STUDY TEXT ->
--*--

- Developers: Martin Wu, Jonathan Eisen et al.
- Stable release: 2.0 / 2013
- Written in: Perl
- Operating system: Linux
- Available in: English
- Type: Bioinformatics
- License: GNU General Public License
- Website: http://wolbachia.biology.virginia.edu/WuLab/Software.html
- Repository: github.com/martinwu/AMPHORA2 ;

= AMPHORA =

AMPHORA ("AutoMated Phylogenomic infeRence Application") is an open-source bioinformatics workflow. AMPHORA2 uses 31 bacterial and 104 archaeal phylogenetic marker genes for inferring phylogenetic information from metagenomic datasets. Most of the marker genes are single copy genes, therefore AMPHORA2 is suitable for inferring the accurate taxonomic composition of bacterial and archaeal communities from metagenomic shotgun sequencing data.

First AMPHORA was used for re-analysis of the Sargasso Sea metagenomic data in 2008, but recently there are more and more metagenomic datasets in the Sequence Read Archive waiting for analysis with AMPHORA2.

==AmphoraNet==
AmphoraNet
 is the web server implementation of the AMPHORA2 workflow developed by the PIT Bioinformatics Group. AmphoraNet uses the default options of AMPHORA2.

==AmphoraVizu==

AmphoraVizu
 is a web server developed by the PIT Bioinformatics Group which is capable to visualize outputs generated by the AMPHORA2 or its webserver implementation AmphoraNet.

--*--

EXPLORE THE MATERIAL ->
[1] Decide whether each statement below agrees with the AMPHORA text: (a) AMPHORA2 relies on 31 bacterial marker genes; (b) the software is written in Python; (c) AmphoraNet runs with custom settings instead of the AMPHORA2 defaults. Answer yes or no for each and quote the words of the text that decide it.
[2] Rewrite everything in the AMPHORA text from "First AMPHORA was" down to "analysis with AMPHORA2.", substituting "Baltic Sea" for "Sargasso Sea".

Stored dataset items
--*--

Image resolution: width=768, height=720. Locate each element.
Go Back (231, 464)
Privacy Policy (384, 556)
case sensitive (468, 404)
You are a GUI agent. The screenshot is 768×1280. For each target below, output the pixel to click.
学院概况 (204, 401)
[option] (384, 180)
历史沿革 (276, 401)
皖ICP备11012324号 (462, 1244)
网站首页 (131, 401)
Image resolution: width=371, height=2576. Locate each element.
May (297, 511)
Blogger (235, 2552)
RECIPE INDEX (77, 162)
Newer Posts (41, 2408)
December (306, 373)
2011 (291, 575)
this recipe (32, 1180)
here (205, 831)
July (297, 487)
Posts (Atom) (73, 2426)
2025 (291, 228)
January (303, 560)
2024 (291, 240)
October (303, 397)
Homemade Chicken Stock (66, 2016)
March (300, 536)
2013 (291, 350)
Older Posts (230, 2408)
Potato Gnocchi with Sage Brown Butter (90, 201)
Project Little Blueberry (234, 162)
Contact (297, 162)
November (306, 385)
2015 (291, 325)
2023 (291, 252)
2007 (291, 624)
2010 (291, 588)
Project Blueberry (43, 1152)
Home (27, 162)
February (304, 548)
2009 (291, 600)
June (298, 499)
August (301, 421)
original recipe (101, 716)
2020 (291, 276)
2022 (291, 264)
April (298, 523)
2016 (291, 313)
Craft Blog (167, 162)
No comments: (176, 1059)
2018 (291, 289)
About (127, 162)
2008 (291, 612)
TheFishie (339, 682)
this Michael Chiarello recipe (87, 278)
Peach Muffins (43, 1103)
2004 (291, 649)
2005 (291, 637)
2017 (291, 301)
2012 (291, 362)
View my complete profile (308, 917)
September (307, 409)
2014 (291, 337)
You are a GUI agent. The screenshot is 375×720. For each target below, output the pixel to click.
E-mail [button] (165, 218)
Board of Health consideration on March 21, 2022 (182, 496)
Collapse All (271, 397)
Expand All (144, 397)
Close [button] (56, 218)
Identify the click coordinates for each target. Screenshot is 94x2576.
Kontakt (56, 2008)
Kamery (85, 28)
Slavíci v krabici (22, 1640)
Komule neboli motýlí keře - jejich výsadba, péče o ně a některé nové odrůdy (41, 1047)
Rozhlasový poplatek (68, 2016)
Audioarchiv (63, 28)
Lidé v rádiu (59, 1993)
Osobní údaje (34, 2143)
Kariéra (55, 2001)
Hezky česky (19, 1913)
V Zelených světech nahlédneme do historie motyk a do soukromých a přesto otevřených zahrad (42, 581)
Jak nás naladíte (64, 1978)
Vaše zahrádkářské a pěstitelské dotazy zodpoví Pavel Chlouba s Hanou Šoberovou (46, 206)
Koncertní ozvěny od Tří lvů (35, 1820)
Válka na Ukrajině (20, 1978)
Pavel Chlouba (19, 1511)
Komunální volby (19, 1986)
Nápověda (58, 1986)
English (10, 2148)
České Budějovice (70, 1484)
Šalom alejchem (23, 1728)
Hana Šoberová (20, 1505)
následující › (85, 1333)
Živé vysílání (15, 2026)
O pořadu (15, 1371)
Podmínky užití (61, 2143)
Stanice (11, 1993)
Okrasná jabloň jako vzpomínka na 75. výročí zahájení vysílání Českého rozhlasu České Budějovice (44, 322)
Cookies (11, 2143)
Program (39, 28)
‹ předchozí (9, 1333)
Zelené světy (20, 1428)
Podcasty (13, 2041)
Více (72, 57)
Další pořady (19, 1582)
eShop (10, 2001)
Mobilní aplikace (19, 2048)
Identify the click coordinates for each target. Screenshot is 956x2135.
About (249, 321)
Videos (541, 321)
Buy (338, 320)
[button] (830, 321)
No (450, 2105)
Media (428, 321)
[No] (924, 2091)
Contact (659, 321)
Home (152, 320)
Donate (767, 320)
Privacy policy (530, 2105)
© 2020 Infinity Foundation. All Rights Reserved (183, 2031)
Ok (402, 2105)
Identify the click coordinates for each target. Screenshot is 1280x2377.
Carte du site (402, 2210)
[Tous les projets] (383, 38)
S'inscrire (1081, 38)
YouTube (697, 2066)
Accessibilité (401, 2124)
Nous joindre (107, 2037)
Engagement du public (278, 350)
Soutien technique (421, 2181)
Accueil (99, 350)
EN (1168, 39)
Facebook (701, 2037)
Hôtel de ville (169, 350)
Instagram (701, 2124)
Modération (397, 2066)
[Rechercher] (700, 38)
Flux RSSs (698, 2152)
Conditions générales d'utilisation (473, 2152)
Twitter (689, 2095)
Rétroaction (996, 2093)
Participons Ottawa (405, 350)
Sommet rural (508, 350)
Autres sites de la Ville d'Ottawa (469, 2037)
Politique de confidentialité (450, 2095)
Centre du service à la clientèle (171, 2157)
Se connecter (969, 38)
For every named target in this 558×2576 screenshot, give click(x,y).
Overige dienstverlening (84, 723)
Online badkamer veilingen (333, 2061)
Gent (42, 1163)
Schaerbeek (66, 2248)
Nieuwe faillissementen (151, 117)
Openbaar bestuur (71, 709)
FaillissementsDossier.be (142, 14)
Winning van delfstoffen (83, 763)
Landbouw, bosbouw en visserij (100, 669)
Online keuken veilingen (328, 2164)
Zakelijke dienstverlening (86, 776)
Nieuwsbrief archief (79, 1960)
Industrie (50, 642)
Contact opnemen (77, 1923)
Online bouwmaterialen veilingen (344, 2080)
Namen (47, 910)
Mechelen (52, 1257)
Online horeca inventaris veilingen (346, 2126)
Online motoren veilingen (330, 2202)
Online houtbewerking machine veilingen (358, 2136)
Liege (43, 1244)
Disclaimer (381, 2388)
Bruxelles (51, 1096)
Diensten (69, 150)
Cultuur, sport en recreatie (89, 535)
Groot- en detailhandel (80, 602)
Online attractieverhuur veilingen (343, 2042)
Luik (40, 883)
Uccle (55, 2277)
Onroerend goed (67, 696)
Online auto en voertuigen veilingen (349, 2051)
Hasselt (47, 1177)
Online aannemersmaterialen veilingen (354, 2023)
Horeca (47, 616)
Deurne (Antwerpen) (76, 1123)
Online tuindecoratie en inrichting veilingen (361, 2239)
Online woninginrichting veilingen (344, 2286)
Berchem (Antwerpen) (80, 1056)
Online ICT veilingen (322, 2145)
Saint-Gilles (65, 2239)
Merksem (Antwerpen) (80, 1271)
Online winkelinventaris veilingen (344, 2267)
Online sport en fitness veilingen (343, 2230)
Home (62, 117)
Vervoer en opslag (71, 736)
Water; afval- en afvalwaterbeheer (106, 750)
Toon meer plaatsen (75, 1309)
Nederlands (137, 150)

--*--

SOLVED PROBLEMS ->
[1]
(a) Yes: "AMPHORA2 uses 31 bacterial and 104 archaeal phylogenetic marker genes"
(b) No: "Written in: Perl"
(c) No: "AmphoraNet uses the default options of AMPHORA2."

[2]
First AMPHORA was used for re-analysis of the Baltic Sea metagenomic data in 2008, but recently there are more and more metagenomic datasets in the Sequence Read Archive waiting for analysis with AMPHORA2.